* About this task
Answer these questions from the review exchange below.
(a) What two deleted genes does Point 3 name?
(b) In Response 4, what antibiotic would the animals have had to be fed, and for at least how long?
(c) Response 3 says the authors reported the impact of the saeRS null mutation on gene expression in which strain?
---- Text section
Point 3. No studies were performed on characterization of the made strains in respect to transcription/translation of the deleted genes/mRNA (coa and saeRS) as well as of some other genes regulated by saeRS. Polar effects on transcription of unstudied here genes are highly possible. These important investigations have not been performed even in the previous paper from the same group (doi: 10.3389/fcimb.2017.00204), in which the engineering of the mutated strains was described. Therefore, I conclude that the mutant strains have not been sufficiently characterized and the conclusions should be accepted with caution. This holds true especially for finding that deletion of a regulatory gene decreases infection (quite reasonable) but increases blood survival (not very reasonable). Really solid and diversified experiments are needed here to exclude some sort of scientific mistakes.

Response 3: We didn’t examine the impact of the deletion of saeRS on gene expression because it has been reported that in these same strains, SaeRS regulates multiple virulence factors and pathogenicity in different mouse infection models (see Montgomery et al, 2010 PloS One). Moreover, we have performed diagnostic PCR, sequenced the flanking regions of the coa and seaRS knockout mutants, and complementation studies in our previous studies (Guo et al Front Cell Infect Microbiol.;7:204. doi: 10.3389/fcimb.2017.00204.). In addition, we have reported the impact of the null mutation of saeRS on gene expression, including coa, hla, etc in WCUH29 strain (Liang et al Infect Immun. 2006, 74:4655-4665). Surprisingly, we found that the null mutation of SaeRS increased the ability of WCUH29 to survive in human blood but the introduction of pYH4-coa in the saeRS deletion mutant could eliminate this phenomenon.  We used the same approach to create coa, saeRS, and coa/saeRS deletion mutants and demonstrated that the null mutation of Coa, SaeRS, or Coa/SaeRS eliminated the coagulation function in the 923 strain as well as performed a series of complementation studies, see detailed information in Table 3 in our previous publication (Guo et al Front Cell Infect Microbiol.;7:204. doi: 10.3389/fcimb.2017.00204). We agree that without whole-genome sequencing analysis we cannot exclude that off-target mutations may occur during the gene knockout procedures. Due to the difference in expression levels of coagulation factors, including Coa and vWbp among different MRSA strains, we cannot conclude that the importance of coagulase for CA-MRSA 923 strain-caused bacteremia is universally applicable to other CA-MRSA strains.

Point 4. In contrast to the previous paper from the same group (see above) no complementation studies (i.e., deleted strains back transformed with the gene that has been deleted) have been performed.

Response 4: We agree with the reviewer's comment. We didn't perform complementation studies in vivo because feeding animals with a broad-spectrum antibiotic, erythromycin for at least 7 days to maintain the plasmid DNA of bacteria would complicate the experimental results. However, we have performed complementation studies in vitro, including coagulation and bacterial survival studies in human blood, which were published in our previous paper ( Guo et al Front Cell Infect Microbiol.;7:204. doi: 10.3389/fcimb.2017.00204). We performed complementation studies in blood coagulation assays, and our results further indicated the importance of coa and its regulator SaeRS for blood coagulation of CA-MRSA 923 in the revised manuscript (see Figure 5).
--------
---- Data section
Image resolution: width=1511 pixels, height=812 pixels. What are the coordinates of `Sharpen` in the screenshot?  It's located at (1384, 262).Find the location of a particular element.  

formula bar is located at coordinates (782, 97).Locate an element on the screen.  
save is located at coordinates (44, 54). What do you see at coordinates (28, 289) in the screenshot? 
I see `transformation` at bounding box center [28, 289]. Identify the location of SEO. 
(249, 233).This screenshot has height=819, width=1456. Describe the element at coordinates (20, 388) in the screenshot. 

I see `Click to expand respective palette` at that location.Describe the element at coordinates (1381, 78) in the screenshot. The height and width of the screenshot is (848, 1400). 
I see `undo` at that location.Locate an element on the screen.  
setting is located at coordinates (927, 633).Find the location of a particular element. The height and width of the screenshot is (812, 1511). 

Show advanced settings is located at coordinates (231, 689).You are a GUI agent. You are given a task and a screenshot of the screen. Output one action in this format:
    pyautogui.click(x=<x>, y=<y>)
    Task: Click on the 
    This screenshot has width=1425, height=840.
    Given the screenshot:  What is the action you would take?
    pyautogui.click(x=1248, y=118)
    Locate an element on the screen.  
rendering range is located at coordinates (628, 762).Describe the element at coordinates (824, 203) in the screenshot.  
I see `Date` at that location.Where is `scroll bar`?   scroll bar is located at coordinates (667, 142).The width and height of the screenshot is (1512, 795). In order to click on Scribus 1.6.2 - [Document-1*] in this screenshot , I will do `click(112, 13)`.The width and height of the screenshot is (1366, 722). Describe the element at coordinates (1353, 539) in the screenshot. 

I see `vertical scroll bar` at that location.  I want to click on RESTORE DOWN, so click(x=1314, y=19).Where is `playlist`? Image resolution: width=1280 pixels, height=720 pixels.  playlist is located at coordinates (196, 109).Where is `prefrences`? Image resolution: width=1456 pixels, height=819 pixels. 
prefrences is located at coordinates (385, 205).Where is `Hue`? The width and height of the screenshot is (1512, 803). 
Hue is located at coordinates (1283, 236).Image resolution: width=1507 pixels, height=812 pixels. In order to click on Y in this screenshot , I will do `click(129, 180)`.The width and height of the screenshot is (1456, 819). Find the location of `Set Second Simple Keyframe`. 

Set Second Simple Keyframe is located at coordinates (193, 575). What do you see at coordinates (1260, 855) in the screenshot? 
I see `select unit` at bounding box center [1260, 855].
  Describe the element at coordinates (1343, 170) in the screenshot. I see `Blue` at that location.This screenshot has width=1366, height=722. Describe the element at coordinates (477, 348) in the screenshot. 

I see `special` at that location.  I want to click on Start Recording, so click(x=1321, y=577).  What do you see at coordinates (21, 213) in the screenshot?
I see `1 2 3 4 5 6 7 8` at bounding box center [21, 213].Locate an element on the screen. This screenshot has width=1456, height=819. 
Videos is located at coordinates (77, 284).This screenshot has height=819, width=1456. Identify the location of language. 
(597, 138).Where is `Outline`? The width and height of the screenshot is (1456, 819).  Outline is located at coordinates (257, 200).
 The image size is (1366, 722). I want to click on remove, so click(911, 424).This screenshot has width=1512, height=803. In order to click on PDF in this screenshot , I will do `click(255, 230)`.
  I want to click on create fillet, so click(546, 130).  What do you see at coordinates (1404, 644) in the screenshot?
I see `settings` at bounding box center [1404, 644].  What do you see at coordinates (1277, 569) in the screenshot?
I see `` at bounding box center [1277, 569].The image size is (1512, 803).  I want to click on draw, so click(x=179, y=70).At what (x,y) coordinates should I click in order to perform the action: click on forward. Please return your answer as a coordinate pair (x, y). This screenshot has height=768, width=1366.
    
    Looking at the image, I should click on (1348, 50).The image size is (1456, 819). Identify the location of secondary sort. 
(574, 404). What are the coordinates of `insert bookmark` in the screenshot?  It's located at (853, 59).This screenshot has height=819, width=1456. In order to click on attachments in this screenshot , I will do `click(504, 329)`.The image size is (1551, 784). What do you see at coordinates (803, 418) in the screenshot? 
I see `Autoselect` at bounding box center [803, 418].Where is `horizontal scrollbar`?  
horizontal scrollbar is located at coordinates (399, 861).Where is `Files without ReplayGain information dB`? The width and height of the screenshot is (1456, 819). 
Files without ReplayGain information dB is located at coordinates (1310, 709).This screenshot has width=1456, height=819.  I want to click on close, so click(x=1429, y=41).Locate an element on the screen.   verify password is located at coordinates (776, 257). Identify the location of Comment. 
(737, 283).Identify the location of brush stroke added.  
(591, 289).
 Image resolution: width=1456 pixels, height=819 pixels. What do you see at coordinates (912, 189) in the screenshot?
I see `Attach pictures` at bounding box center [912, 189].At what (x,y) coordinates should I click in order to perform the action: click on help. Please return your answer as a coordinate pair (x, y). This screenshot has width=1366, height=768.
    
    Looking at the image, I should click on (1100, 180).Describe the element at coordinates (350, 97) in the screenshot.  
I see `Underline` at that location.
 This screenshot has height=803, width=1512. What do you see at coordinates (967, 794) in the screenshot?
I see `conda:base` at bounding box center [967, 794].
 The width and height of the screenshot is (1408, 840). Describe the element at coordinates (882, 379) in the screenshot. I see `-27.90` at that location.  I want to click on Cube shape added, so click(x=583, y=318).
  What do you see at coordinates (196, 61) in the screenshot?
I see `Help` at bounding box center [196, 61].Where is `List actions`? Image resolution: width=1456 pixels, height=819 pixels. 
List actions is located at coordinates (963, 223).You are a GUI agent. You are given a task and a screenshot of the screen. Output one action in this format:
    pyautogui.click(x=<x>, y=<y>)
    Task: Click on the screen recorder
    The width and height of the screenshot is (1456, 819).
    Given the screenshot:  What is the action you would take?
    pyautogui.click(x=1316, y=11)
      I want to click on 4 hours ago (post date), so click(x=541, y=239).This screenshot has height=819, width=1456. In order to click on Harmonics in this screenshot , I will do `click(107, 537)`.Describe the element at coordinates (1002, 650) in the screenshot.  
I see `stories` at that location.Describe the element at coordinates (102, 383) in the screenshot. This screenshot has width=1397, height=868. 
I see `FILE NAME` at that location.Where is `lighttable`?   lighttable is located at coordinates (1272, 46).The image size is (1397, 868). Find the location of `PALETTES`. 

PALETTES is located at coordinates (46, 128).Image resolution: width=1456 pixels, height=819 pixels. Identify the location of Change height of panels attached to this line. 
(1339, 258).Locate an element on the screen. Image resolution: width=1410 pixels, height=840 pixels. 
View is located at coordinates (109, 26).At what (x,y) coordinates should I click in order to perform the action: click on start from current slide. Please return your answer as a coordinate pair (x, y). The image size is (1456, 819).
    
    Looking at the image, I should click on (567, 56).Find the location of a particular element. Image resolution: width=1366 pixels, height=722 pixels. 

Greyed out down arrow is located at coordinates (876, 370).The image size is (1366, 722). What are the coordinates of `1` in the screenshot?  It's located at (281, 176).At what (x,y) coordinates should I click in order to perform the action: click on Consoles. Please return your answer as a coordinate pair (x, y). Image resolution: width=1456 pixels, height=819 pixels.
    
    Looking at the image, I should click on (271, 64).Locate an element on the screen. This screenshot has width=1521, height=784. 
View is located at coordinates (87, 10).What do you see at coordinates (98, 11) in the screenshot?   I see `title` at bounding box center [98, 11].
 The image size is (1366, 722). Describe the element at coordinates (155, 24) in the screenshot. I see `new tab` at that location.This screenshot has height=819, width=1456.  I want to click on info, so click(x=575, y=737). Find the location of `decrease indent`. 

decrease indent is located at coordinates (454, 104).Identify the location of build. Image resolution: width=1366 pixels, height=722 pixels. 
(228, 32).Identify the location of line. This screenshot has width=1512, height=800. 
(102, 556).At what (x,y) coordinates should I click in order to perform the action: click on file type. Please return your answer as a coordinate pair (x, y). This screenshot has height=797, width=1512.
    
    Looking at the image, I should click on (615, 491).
--------
* Written solution
(a) coa and saeRS
(b) Erythromycin, for at least 7 days
(c) WCUH29